The Culpepper Cattle Company (1972, Dick Richards)

[url]http://img411.imageshack.us/i/220pxculpeppercattleco.jpg/[/url] [size=12pt]The Culpepper Cattle Company[/size] (1972, Dick Richards)

16 year old Grimes thinks life in town sucks, so he joins trail boss Mr. Culpepper, in the hope to become a real cowboy. He’ll soon learn the life of a cowhand is one of humiliation, boredom, random violence and only few moments of relaxation in-between.

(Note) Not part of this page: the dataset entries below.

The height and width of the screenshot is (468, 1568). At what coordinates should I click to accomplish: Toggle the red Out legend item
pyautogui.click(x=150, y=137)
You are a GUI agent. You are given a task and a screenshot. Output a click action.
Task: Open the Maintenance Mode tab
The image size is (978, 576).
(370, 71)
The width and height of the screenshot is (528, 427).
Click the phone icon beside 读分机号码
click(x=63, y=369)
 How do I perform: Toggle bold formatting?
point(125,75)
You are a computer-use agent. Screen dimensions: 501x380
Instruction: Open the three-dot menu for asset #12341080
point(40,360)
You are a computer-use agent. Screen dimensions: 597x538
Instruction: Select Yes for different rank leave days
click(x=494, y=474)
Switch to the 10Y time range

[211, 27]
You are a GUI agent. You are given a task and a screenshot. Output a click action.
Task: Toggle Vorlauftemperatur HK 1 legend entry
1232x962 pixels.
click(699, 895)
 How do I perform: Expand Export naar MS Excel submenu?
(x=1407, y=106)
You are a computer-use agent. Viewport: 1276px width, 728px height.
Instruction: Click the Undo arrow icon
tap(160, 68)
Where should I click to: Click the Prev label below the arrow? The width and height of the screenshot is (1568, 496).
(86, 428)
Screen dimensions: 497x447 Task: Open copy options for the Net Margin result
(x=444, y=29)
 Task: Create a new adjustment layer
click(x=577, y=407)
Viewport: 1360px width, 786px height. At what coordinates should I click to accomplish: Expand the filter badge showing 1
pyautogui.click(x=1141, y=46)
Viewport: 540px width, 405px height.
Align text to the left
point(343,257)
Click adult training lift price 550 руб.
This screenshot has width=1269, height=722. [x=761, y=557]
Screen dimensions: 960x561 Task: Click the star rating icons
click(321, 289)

At the same time a revisionist western and a coming-of-age movie, The Culpepper Cattle Company is an enjoyable ride all the way – or maybe I should say: nearly all the way. It’s deliberately paced and instead of telling a straightforward story, it seems more concerned with giving us a fragmented (but often incisive) impression of the harsh reality of frontier life. Phil Hardy typifies the movie as ‘decidedly a post-Wild Bunch western’. True, it has some of the grittiness and slow motion violence of Peckinpah movie, but the end is introduced by a turn which seems to refer to The Magnificent Seven (or Kurosawa’s The Seven Samurai). When Culpepper moves on with his cattle after a conflict with a Land Baron and an encounter with a Mormon community, some of his men decide to stay with the Mormons, because a Land Baron whose land they have been trespassing (and who has ordered both the cattle men and the Mormons to leave), has taken there guns. Nobody has ever taken my gun, as one of them puts it. In the end they’re all killed, except for Grimes, who forces the Mormons to bury the dead, and then, symbolically, buries his own gun, because he’s appalled by the amount of violence he has witnessed. Like in Seven (both the Japanese original and the Hollywood remake) the ending illustrates the idea that those who live by the land, are stronger, and will live longer, than those who live by the gun or sword. But whereas Kurosawa used a subtle stroke to make his point, Richards throws you his message in the face, underlining it with – dear me – the overbearing tones of Amazing Grace.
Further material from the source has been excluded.